En ese momento, Franchesca cogió en brazos a la pequeña y se sentó en el alféizar de la ventana de la habitación, "sacando las dos piernas por fuera sin sujetarse a ningún asidero al tener a la menor cogida con sus dos brazos por la cintura, quedando las extremidades y la cara de la menor hacia el exterior".

Estuvo así al menos media hora, "tiempo en el que llegó a gritar varias veces que se iba a tirar, mirando hacia abajo donde se concentraba la gente atemorizada por si se lanzaba al vacío", "con grave riesgo para ella y su hija, a la que se pasaba de un brazo a otro, pudiendo ésta caer al vacío y causarle la muerte".

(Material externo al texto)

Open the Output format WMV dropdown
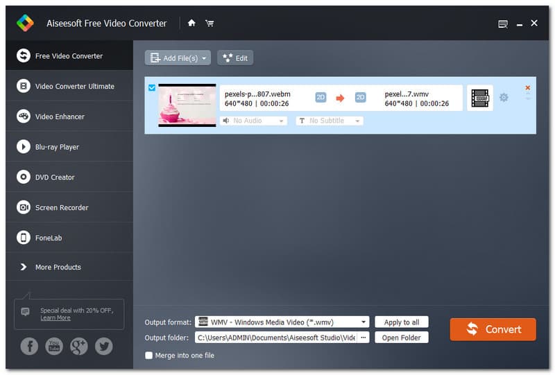This screenshot has width=555, height=375. [282, 322]
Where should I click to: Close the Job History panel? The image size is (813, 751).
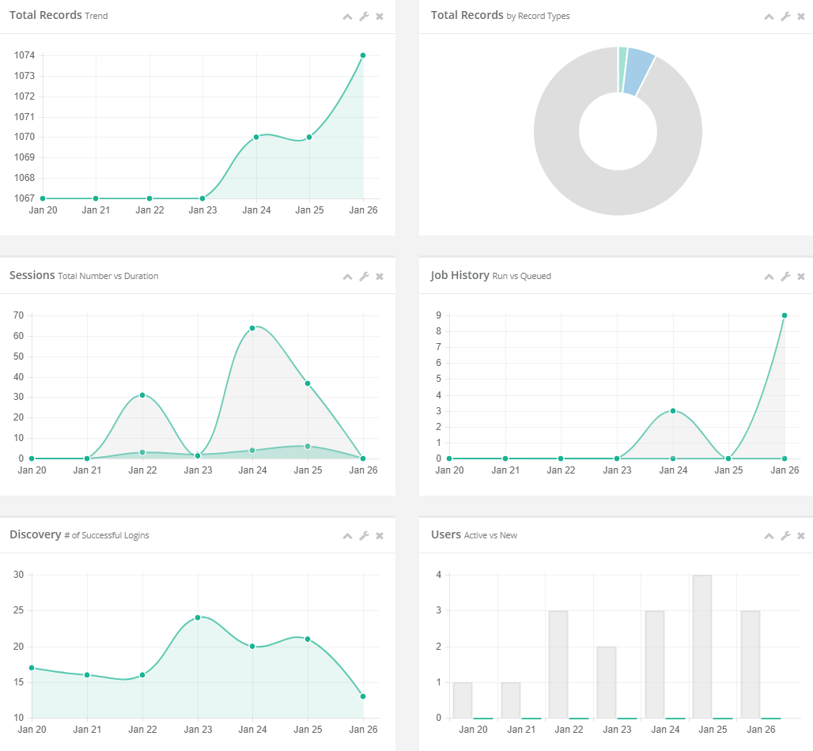pos(801,277)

El padre de la niña dio aviso a la Policía Municipal y entró con los agentes en la vivienda. La mujer, al ver a los agentes, "hizo ademán de lanzarse al vacío con la menor brazos, echando el cuerpo hacia delante, a sabiendas de que, con su acción, existía un alto riesgo de caída con el consiguiente resultado mortal para la menor"

La intervención de los agentes y también del abuelo de la menor, "determinó que la acusada girara hacia el interior de la habitación, momento que aprovecharon para agarrarla" y echarla sobre la cama "donde permaneció abrazada a la menor hasta la llegada del médico del SUMMA".

Según el tribunal, la acusada, que se encuentra en prisión desde ese día, "presenta un trastorno de personalidad límite con impulsividad e inestabilidad afectiva, que junto con los sentimientos y vivencias que aparecieron en el momento de la discusión, afectaron moderadamente su capacidad cognitiva y volitiva", de ahí que le aplique la atenuante de trastorno mental.

La mujer, que se definió como "madre coraje", alegó malos tratos de su pareja -que no han sido demostrados- y negó haber tenido la intención de lanzar a su hija al vacío porque si hubiera querido lo hubiera hecho, ya que nadie habría podido impedirlo.

Sostuvo además que mantuvo a la menor en todo momento en la parte interior de la ventana, afirmación, señala la sentencia, que quedó desmentida por el visionado del vídeo grabado por un teléfono móvil en el que se aprecia un "grave riesgo de precipitación" de ambas, que provocó que se pusiera un colchón en el suelo "ante los amagos reiterados de la acusada de lanzarse".